19

In Computer Science, sometimes we're assigned to reproduce the results presented by a paper that already have been published. In many cases (most of them) the code is not available, making the task more difficult.

But this questions is related to the cases where the code is available, however, many things author do in his code are not described in the published paper.

  • Is this ethical?

  • How to proceed when many things presented in the code are not explained in the original manuscript?

  • What if the code disappear from author's page? Will the results exist in the universe once again?

Disclaimer

  • This is not about minor details in the code, but huge holes of dark matter.

  • Let's assume that we're talking about Journal papers with more than 10 pages.

15
  • 22
    Blame journal page and word count limits, which make describing everything that the software does completely impossible.
    – Ben Voigt
    Commented Dec 6, 2015 at 20:30
  • 3
    Let's blame the journals and make them full of things that people will never be able to reproduce.

════════════════

• **EXERCISE DETAILS**
Transcribe the forum thread above on reproducing published results, from "But this questions" down to "of dark matter.".

• **INFORMATION PROVIDED**
════════════════

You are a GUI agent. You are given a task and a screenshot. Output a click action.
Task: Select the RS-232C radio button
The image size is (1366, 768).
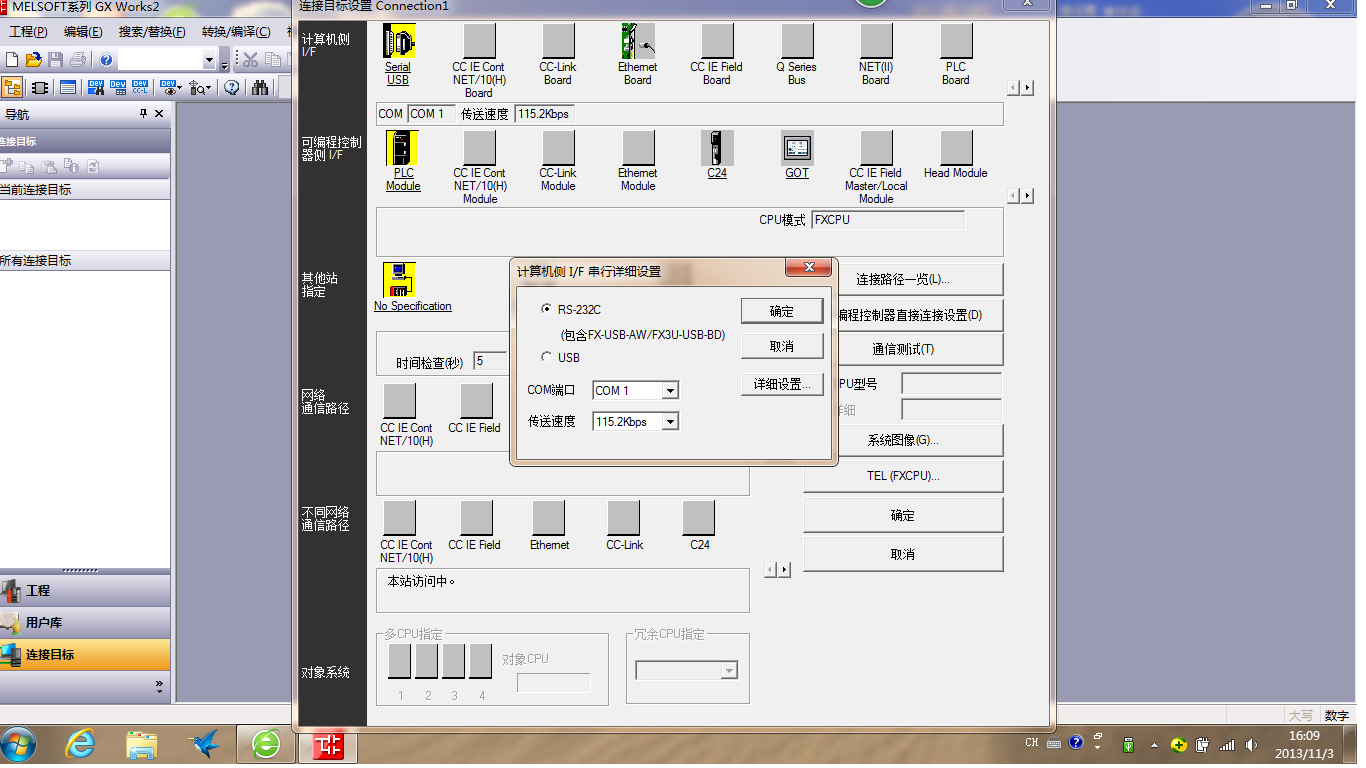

════════════════

• **COMPLETE RESPONSE**
But this questions is related to the cases where the code is available, however, many things author do in his code are not described in the published paper.

  • Is this ethical?

  • How to proceed when many things presented in the code are not explained in the original manuscript?

  • What if the code disappear from author's page? Will the results exist in the universe once again?

Disclaimer

  • This is not about minor details in the code, but huge holes of dark matter.